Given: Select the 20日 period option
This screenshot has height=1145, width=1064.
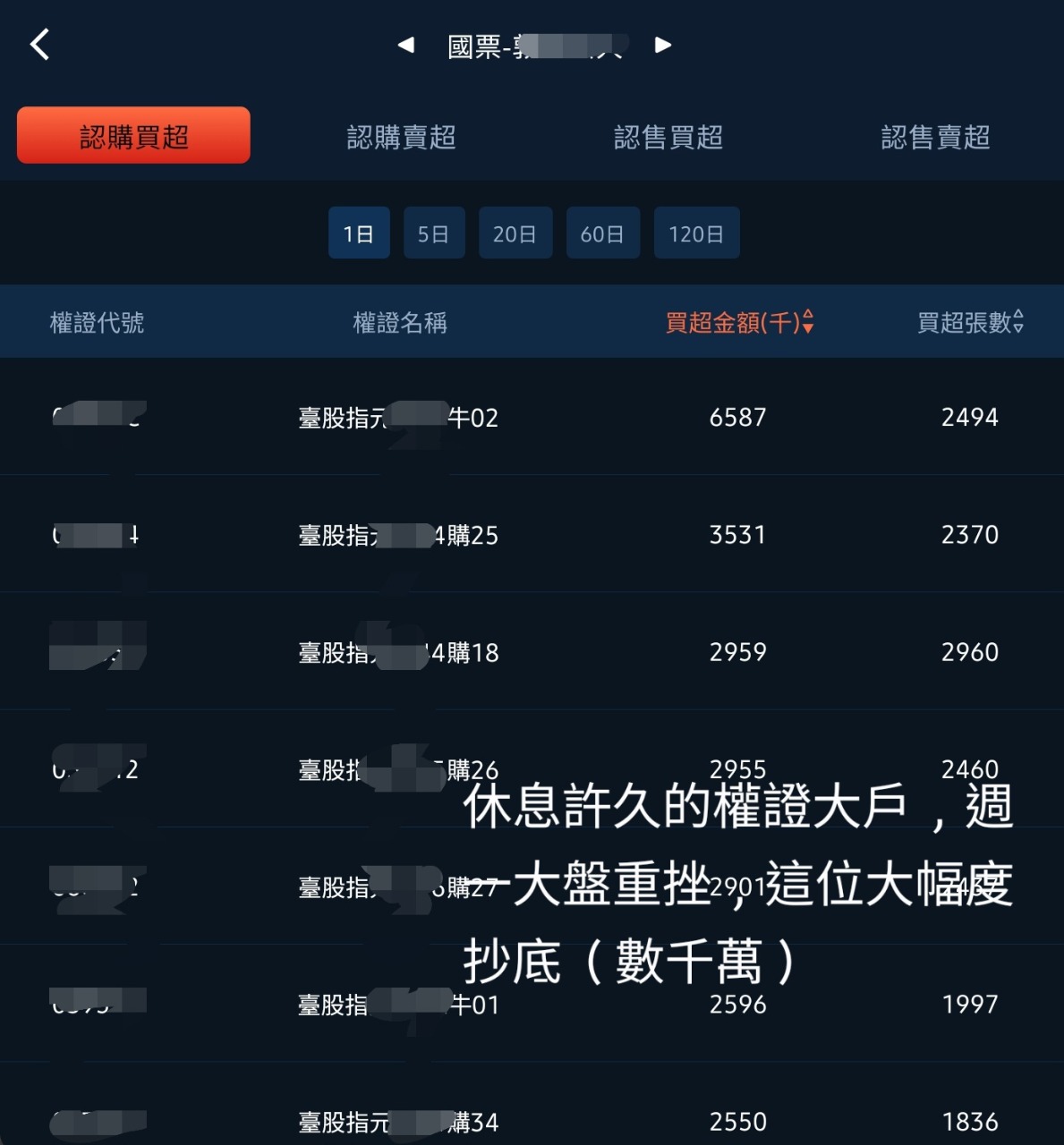Looking at the screenshot, I should [x=515, y=233].
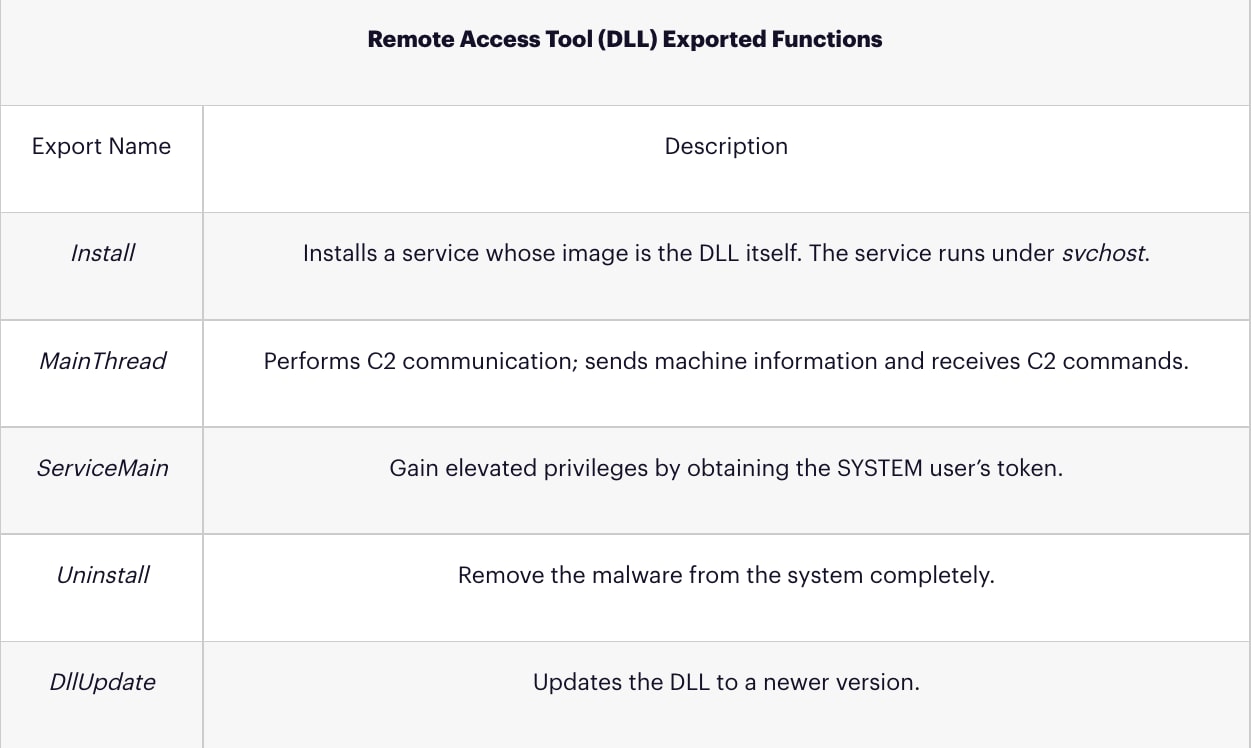Select the 'ServiceMain' export name
1252x748 pixels.
pyautogui.click(x=102, y=467)
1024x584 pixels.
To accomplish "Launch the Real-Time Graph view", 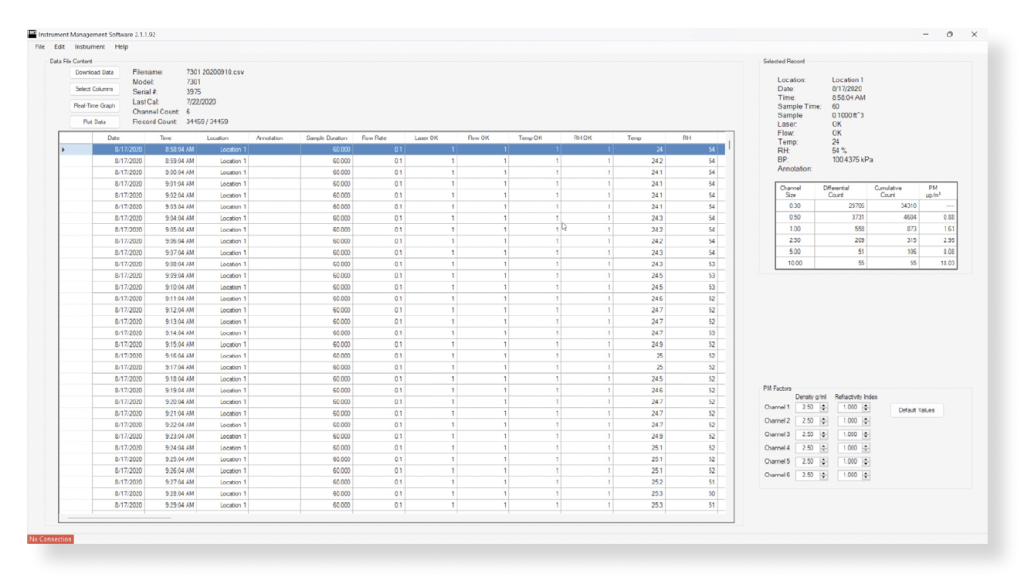I will (x=94, y=105).
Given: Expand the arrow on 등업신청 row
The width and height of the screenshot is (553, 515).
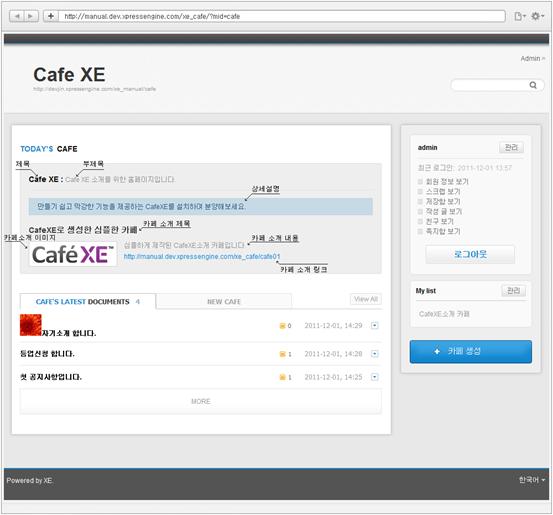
•••
— ABOUT THIS TASK —
Exactly repeat every line from the line that includes "Given: Expand the arrow on 등업신청 row" to the end of the listing, and nothing else, leaving pictures out.

— RESULT —
Given: Expand the arrow on 등업신청 row
The width and height of the screenshot is (553, 515).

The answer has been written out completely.